─── Information provided

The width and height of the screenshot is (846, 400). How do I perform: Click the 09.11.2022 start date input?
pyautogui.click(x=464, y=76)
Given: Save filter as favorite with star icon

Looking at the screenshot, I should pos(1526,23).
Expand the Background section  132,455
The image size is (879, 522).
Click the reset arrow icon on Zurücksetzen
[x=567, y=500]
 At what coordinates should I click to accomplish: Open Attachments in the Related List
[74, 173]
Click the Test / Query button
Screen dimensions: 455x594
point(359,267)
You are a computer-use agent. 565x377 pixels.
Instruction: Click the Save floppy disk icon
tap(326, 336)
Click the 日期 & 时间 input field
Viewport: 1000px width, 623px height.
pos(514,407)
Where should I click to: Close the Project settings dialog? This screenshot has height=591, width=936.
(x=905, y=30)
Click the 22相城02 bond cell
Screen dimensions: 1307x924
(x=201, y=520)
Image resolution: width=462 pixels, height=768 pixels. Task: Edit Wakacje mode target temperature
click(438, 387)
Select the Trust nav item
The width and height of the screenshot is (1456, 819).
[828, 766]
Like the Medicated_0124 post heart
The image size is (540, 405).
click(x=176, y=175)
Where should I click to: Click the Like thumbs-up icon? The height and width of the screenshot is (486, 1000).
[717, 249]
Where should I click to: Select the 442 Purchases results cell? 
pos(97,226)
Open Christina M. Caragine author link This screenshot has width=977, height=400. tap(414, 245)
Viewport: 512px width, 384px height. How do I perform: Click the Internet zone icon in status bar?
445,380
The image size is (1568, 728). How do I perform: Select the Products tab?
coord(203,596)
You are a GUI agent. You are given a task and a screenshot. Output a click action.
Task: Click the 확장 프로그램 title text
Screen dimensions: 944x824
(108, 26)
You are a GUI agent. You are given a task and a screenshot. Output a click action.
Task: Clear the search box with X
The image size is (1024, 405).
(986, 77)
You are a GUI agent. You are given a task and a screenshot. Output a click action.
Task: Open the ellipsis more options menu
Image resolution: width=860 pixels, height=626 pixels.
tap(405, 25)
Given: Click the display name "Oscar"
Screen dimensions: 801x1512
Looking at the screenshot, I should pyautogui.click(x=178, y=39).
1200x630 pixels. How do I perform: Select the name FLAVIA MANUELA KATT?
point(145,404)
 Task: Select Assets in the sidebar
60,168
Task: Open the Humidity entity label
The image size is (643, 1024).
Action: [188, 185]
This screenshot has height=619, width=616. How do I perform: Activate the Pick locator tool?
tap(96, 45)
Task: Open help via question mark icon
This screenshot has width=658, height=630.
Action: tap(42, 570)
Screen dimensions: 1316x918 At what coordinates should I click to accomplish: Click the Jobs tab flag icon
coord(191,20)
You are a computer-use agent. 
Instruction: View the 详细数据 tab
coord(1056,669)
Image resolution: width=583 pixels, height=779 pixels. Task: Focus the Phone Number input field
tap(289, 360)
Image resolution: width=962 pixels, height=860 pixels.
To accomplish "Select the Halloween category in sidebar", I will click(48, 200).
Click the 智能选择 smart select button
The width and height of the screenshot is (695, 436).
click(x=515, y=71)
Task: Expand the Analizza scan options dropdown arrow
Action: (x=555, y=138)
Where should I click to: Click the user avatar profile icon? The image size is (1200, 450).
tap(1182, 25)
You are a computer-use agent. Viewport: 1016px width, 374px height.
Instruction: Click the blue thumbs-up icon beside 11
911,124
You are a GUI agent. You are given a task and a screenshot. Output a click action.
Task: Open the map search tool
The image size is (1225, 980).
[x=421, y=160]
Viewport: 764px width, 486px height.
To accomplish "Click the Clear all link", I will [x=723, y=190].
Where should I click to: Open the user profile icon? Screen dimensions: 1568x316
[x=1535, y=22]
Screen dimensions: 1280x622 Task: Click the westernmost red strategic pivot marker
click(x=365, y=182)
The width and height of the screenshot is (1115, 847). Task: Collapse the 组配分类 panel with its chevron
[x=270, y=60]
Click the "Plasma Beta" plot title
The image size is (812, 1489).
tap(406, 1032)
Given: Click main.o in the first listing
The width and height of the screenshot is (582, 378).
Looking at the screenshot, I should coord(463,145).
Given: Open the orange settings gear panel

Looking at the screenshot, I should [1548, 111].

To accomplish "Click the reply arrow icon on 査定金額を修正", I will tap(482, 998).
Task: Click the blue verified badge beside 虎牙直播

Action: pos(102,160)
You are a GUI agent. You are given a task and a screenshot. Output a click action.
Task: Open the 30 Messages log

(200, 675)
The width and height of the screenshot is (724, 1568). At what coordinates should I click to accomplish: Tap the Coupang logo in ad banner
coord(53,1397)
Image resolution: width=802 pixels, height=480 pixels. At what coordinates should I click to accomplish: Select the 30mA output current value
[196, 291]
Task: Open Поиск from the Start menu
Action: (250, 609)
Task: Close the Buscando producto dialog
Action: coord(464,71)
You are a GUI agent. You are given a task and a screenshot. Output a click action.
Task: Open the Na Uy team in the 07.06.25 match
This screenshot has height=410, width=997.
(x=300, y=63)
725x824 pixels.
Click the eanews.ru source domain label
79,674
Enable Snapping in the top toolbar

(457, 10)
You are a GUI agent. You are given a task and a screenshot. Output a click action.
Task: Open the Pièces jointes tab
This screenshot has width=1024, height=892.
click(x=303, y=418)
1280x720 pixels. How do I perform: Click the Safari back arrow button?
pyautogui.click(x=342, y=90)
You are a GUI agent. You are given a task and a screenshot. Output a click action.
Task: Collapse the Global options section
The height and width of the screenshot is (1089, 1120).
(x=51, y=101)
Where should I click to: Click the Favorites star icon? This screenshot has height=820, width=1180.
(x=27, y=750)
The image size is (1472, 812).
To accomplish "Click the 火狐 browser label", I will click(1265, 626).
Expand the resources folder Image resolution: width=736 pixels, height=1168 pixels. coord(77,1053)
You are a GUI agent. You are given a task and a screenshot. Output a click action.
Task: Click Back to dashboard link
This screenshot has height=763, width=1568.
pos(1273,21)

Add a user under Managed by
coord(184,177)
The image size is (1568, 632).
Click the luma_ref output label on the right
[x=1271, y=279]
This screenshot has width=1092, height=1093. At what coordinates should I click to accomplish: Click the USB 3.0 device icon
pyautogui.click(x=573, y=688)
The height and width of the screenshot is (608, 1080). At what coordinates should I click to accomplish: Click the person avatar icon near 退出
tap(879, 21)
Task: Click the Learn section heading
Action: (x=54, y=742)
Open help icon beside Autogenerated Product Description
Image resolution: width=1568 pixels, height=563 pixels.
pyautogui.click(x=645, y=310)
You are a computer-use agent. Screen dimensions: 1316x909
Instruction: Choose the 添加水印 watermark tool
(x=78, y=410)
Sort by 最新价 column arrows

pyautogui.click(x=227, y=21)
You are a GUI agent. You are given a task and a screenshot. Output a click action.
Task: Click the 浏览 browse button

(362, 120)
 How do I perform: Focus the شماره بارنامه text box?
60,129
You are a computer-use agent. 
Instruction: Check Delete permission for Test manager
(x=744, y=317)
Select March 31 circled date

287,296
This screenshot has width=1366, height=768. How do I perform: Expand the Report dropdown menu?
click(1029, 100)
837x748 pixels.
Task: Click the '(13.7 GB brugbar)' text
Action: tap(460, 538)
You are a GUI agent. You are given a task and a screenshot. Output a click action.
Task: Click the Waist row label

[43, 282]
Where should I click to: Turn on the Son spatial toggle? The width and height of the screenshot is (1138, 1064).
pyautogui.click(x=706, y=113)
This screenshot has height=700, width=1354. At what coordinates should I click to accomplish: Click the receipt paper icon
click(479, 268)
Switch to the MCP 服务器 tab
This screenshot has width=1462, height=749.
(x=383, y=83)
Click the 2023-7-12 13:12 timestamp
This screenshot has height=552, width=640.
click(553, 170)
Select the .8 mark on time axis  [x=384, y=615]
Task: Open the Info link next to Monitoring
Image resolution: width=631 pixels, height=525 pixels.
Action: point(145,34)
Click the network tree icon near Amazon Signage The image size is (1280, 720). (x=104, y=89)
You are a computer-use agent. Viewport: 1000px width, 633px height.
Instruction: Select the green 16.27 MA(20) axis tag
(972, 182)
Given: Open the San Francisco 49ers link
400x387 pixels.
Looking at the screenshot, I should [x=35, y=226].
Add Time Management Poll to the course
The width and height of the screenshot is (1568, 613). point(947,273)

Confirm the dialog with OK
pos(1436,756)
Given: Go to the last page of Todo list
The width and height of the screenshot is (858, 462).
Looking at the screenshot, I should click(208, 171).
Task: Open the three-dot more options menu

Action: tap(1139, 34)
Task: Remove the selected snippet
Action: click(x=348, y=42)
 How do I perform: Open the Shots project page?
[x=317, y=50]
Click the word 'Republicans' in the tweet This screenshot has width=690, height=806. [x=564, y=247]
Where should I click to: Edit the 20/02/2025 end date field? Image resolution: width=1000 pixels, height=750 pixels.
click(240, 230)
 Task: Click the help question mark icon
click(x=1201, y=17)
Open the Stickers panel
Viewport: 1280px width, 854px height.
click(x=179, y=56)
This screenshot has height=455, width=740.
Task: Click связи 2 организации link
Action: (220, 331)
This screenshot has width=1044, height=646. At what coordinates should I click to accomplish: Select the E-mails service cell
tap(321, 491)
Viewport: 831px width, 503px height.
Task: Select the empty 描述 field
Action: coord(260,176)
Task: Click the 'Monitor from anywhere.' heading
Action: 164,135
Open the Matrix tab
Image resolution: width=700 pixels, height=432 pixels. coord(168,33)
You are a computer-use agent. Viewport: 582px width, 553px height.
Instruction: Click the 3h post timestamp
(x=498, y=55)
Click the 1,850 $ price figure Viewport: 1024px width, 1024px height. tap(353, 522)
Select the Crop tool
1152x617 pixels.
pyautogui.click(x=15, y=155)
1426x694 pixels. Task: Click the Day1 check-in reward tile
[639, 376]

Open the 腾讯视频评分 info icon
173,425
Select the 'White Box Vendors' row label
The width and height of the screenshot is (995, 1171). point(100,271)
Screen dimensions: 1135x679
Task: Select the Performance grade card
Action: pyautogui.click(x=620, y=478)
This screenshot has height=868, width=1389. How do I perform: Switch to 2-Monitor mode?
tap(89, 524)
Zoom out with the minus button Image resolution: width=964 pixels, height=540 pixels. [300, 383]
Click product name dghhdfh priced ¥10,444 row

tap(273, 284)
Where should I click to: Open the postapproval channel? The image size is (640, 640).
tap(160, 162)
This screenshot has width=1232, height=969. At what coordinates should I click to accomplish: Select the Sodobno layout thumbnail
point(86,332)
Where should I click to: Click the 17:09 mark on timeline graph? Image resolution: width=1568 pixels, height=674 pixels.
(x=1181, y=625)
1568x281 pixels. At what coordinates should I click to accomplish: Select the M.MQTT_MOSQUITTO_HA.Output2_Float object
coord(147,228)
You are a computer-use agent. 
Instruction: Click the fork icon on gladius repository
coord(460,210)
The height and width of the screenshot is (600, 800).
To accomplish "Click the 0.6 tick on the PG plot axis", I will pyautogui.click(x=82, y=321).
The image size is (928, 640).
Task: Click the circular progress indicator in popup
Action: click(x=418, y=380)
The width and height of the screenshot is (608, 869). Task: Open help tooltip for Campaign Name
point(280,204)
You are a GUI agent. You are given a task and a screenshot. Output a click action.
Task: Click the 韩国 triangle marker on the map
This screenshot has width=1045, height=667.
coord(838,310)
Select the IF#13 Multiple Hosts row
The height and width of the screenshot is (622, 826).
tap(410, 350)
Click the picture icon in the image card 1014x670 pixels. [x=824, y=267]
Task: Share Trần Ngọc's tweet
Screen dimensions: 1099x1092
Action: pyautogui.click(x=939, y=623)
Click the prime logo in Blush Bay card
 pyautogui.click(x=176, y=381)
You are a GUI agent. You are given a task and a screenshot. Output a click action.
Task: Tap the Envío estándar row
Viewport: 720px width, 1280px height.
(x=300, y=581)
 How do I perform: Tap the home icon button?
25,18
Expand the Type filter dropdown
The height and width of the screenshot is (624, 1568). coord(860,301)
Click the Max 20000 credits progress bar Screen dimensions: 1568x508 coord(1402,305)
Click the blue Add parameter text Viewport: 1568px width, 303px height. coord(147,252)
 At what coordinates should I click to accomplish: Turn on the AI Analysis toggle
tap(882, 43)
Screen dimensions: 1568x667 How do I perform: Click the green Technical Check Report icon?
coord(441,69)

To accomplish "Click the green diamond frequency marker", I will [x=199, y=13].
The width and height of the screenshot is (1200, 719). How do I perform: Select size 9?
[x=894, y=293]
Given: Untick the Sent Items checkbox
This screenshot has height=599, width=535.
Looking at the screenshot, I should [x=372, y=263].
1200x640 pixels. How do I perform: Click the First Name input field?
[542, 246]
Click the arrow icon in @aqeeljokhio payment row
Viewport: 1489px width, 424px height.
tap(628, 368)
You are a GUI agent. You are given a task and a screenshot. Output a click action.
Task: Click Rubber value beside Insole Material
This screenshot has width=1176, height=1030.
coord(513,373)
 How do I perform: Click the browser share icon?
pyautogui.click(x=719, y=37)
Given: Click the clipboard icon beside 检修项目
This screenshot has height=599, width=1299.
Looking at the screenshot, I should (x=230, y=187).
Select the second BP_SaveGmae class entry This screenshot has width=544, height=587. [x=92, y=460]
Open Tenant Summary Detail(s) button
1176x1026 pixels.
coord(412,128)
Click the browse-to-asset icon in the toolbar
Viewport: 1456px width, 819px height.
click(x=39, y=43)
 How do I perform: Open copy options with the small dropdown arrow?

──────

## Your task
Which lines of the records contain "search"? Show each of them.

## Exercise solution
Task: Clear the search box with X
Task: Open the map search tool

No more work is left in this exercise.